Passage shown:

As you know, on Friday, June 25th, the United States Supreme Court issued a landmark ruling making same-sex marriage the law of the land and you know what that means, don’t you? Same-sex divorce!  Our jobs just got a lot more difficult.

There are so many issues that will be soon confronting us that it’s difficult to even comprehend them all! Like what? Oh, let’s just play a little what-if.
So let’s say Jill and Jane have been a committed couple living in the same home for 15 years, since 2000. In 2005, Jane gave birth to a baby born via artificial insemination of donor sperm, let’s call her Judy. In 2013, the couple moves to Arizona where their marriage is not recognized until October of 2014.

Now, let’s hop forward a few years to 2017 when Judy is now 12 years old, Jill and Jane decide to call it quits and get a divorce. The fact that they have to divorce is given since their marriage is now recognized. BUT – when did the marital community begin? 2000? 2014? Or not until 2015 with the Supreme Court decision? Oh wait, what if they filed a domestic partnership in Washington state in 2007? Does that change things? And just for fun, let’s throw another little twist in. Jane has stayed home with Judy for the last 12 years and Jill is the only income earner.

Information shown:
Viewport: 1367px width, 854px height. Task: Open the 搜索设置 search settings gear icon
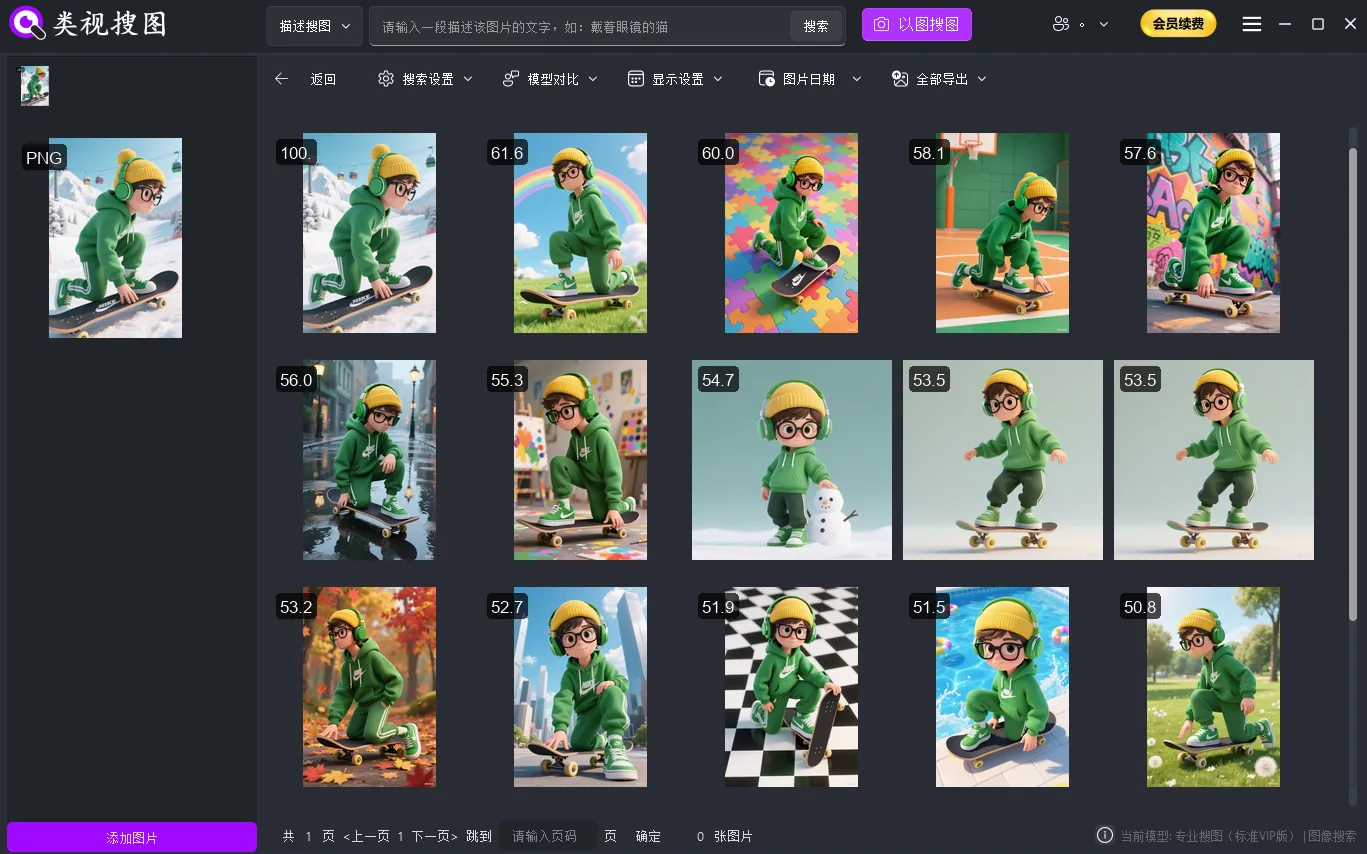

Task to carry out:
Reproduce everything in the passage on same-sex divorce from "As you know, on" down to "lot more difficult.". This exercise does not use the material.

Response to this task:
As you know, on Friday, June 25th, the United States Supreme Court issued a landmark ruling making same-sex marriage the law of the land and you know what that means, don’t you? Same-sex divorce!  Our jobs just got a lot more difficult.